Al-Qadhi Iyadh kembali menegaskan, tidak ada perbedaan di kalangan ulama kaum muslim tentang halalnya darah orang yang menghina Nabi saw.. Meski sebagian ada yang memvonis pelakunya sebagai orang murtad, kebanyakan ulama menyatakan pelakunya kafir. Penghina Nabi bahkan bisa langsung dibunuh tanpa perlu diminta bertobat. Juga tidak perlu memberinya tenggat waktu tiga hari untuk kembali ke pangkuan Islam. Ini merupakan pendapat Al-Qadhi Abu Fadhal, Abu Hanifah, Ats-Tsauri, Al-Auzai, Malik bin Anas, Abu Musab dan Ibnu Uwais, Ashba dan Abdullah bin Hakam. Bahkan al-Qadhi Iyadh menyatakan ini merupakan kesepakatan para ulama (Al-Qadhi Iyadh, Asy-Syifa bi Tarif Huquq al-Musthafa, hlm. 428—430).

Tatkala syariat Islam yang diberlakukan bagi penista agama tentunya tidak seorang pun akan berani menghina Nabi saw. karena nyawanya yang akan dipertaruhkan. Umat dengan tenang memeluk akidahnya dan tidak akan digemparkan dengan penistaan demi penistaan terhadap agama yang mereka anut. Inilah bukti betapa saat ini umat membutuhkan penerapan syariat Islam secara Kaffah yaitu Khilafah.

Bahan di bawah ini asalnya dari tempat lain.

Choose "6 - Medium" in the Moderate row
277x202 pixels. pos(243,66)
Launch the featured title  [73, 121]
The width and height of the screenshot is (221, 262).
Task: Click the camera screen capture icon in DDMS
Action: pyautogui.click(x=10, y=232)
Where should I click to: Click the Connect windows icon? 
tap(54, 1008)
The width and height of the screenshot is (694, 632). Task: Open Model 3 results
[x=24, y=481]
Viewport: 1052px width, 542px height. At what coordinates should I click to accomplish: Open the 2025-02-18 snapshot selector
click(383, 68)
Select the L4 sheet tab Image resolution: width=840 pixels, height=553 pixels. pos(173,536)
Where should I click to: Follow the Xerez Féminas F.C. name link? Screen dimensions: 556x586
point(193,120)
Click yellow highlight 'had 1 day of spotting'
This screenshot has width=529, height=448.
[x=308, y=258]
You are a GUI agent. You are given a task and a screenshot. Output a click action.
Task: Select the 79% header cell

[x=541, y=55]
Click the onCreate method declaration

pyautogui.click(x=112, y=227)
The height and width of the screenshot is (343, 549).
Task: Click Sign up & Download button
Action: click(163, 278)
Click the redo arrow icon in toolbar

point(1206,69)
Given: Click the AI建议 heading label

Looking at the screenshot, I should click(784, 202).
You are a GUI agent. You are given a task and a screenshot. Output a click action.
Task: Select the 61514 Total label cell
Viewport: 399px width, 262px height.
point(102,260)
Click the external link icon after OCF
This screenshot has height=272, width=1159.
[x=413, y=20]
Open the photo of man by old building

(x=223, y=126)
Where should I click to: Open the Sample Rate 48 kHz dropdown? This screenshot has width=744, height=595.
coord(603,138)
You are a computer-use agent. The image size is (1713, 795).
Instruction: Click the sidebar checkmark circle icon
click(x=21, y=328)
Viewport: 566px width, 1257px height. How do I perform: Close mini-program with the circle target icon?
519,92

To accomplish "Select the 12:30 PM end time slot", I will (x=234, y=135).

Disaat syariat Islam tidak diterapkan seperti saat ini, maka siapa lagi yang akan membela Nabi selain kita umatnya? Bukti kecintaan kita kepada Rasulullah saw. tidak lain adalah membela beliau sampai batas maksimal kemampuan kita.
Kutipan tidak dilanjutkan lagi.